In an unencumbered free market system where shipping systems were not dominated by any one particular shopping vendor (not Amazon, not vinyl record companies, nobody), what would naturally happen would be a sharp increase in shipping costs in accordance with demand (incentivizing shipping companies to increase supply), followed quickly by a corresponding decrease in demand for shipping items the market deems non-essential (e.g. I'm less inclined to order vinyl records online if shipping costs go up, but if I can't get hand sanitizer anywhere _but_ online I'll probably still order it).
I'm not sure what you're trying to say. Are you saying an unencumbered free market system is impossible, or just that it's not what our current system is right now?
If the latter, I agree; that was sort of the whole point of my comment. Amazon controls a large portion of the shipping market, therefore what we have here is closer to a monopsony than an unencumbered free market.
If the former, I mostly disagree. Obviously a perfectly idealized free market system is impossible in the real world: all idealized systems are. There's no such thing as a frictionless surface or a perfect sphere either. That doesn't mean however that we couldn't be a lot closer to that ideal than where we are now, or that idealized systems aren't useful tools for modeling the behavior of similar, non-idealized systems in the real world.
While an unencumbered free market can exist it's not a stable equilibrium. Without strong external forces keeping it in that state a free market will quickly centralize power and enact artificial market barriers.

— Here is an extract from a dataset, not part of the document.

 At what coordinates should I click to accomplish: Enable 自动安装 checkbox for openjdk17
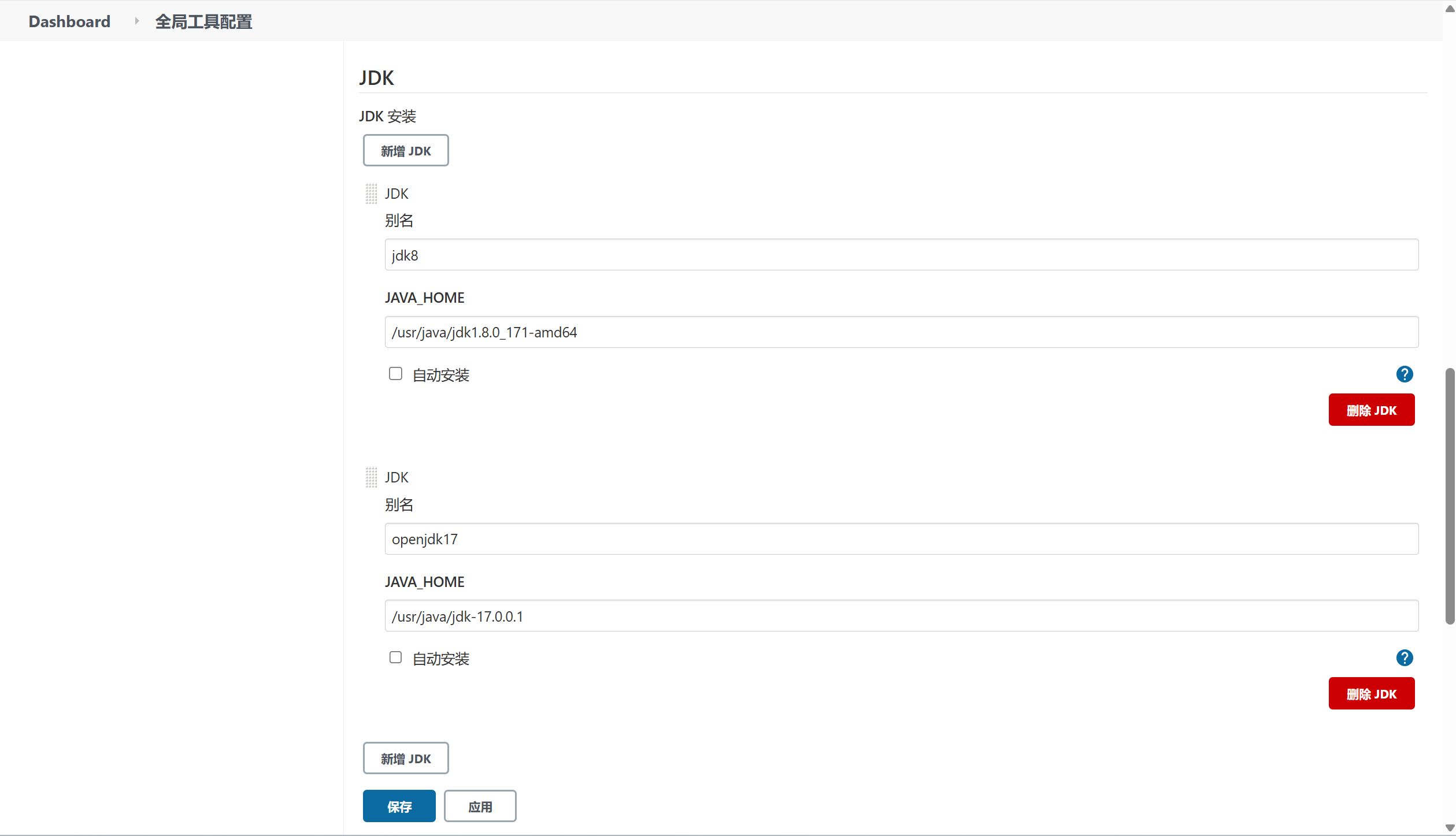[395, 657]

From the rules: Please respond to the strongest plausible interpretation of what someone says, not a weaker one that's easier to criticize. And: Be kind. Don't be snarky. Comments should get more thoughtful and substantive, not less, as a topic gets more divisive
>In an unencumbered free market system where shipping systems were not dominated by any one particular shopping vendor
isn't it a natural feature of unencumbered free market to become with time dominated by a one or a very few large players? It is basically a symmetry breaking process.

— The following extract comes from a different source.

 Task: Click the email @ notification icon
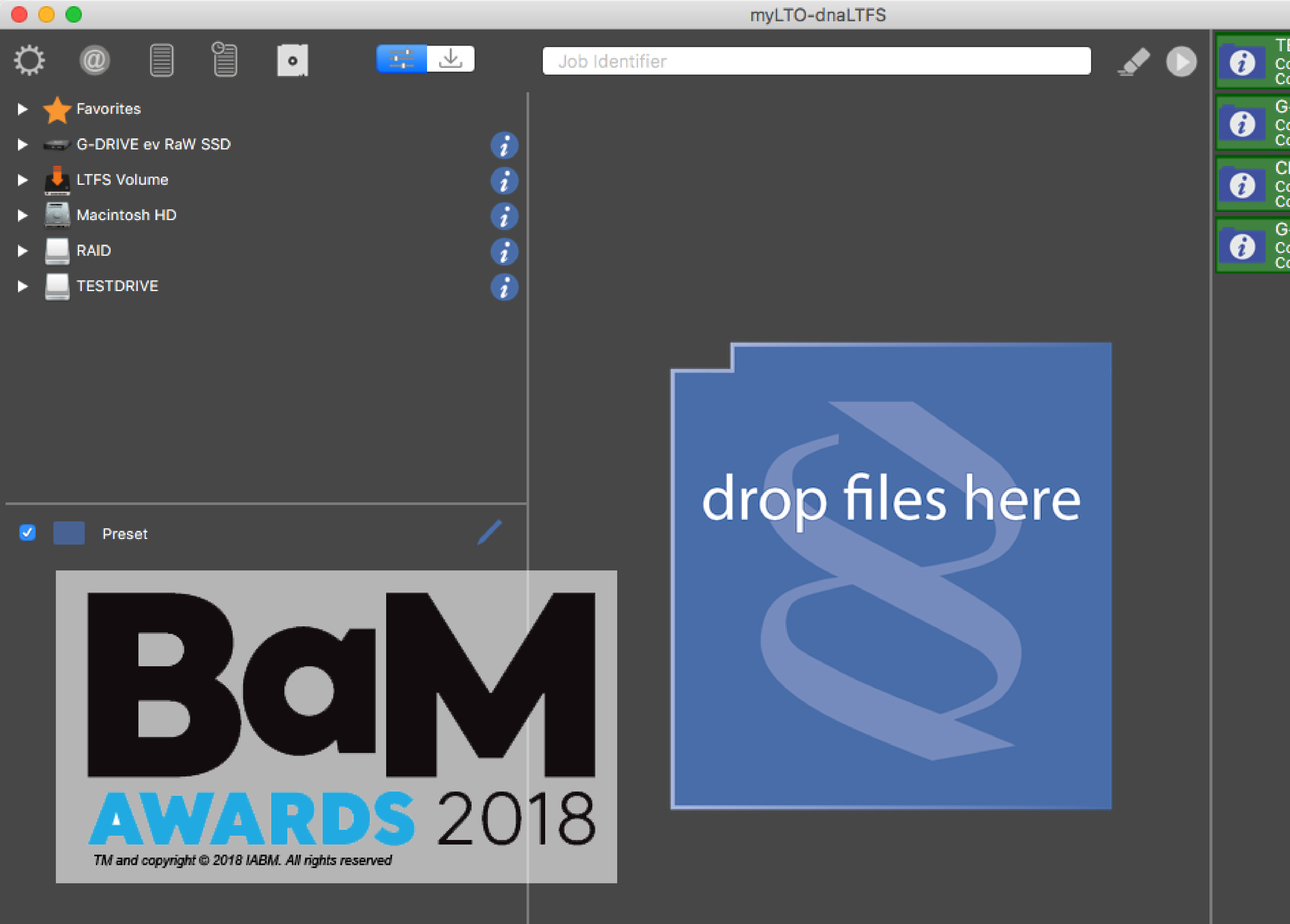click(95, 60)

Increased cost disincentivizes hoarding and incentivizes everyone to conserve, meaning there's more to go around.
If there are people who literally can't afford to buy hand sanitizer then that's a problem which needs to be dealt with separately, through non-market means. Artificially keeping cost low for everyone without increasing supply isn't the solution; all that does is create a situation where hand santisier is sold out everywhere and no one can get any. It also reduces the incentive for companies that manufacture hand sanitizer to increase their supply, and reduces the amount of capital they have available to increase production in the first place.
"Literally can't afford" is a very murky line though. What if they can afford it but only if they forgo some other necessity? Does that solve the problem perhaps?
My office, which sent everybody home, also got hand sanitizer for every conference room. The same conference rooms that nobody is using. It's a colossal waste. And I work for a FAANG. It would have been good if they had had to pay an inflated price for hand sanitizer and has therefore reconsidered and not contributed to the shortage.